C# Keywords, Part I: Modifier Keywords

Introduction

I expected that learning C# would be easy considering my extensive C++ background. Interestingly, I haven’t found this to be particularly true. There are subtle differences between the languages which will trip up the C++ programmer, and there’s quite a few new things in C# (and features that C++ has but are missing from C#) to make life just a little more complicated than I expected. I realized that while I am “functional” in C#, I am far from being “proficient”.

I figured it was time to get back to basics and really explore the language in the way languages used to be taught in the old days: start with the keywords, then move into the syntax, and then start writing some basic (as in simple!) programs.

So, for all those interested, this article gives a synopsis of the various keywords in C#. The reader should be familiar with C++ or at least the concepts of classes and objects. In some ways, this is a beginner’s tutorial, but in other ways, it can be a very useful quick reference guide to the C++ veteran (especially the use of the override and new modifiers).

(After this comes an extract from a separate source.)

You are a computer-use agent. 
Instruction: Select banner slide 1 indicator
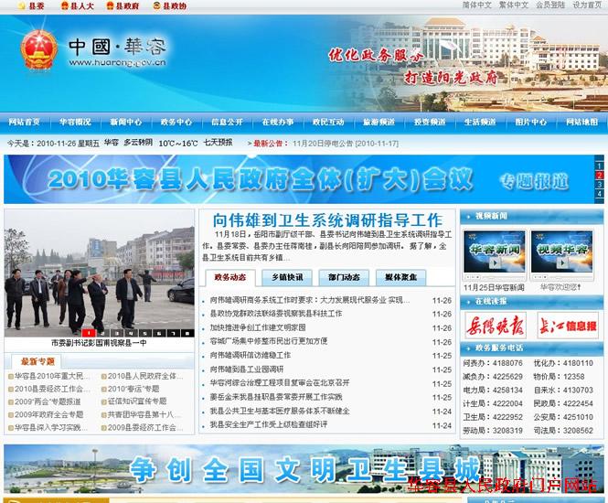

A really good place to begin is this site provided by Microsoft.

The Keywords

Following is a table of the keywords in C#. Unfortunately, they are organized alphabetically, instead of categorically.

Note that “value” is left out of this list, but it is syntax highlighted like a keyword in the IDE.

Let’s take this list and create some categories so that we can better organize and understand the keywords. Now, a disclaimer: I am not a compiler expert, nor have I cracked open a book on programming in a long time, so you’ll have to forgive me if you don’t like the categorization of some of your favorite keywords!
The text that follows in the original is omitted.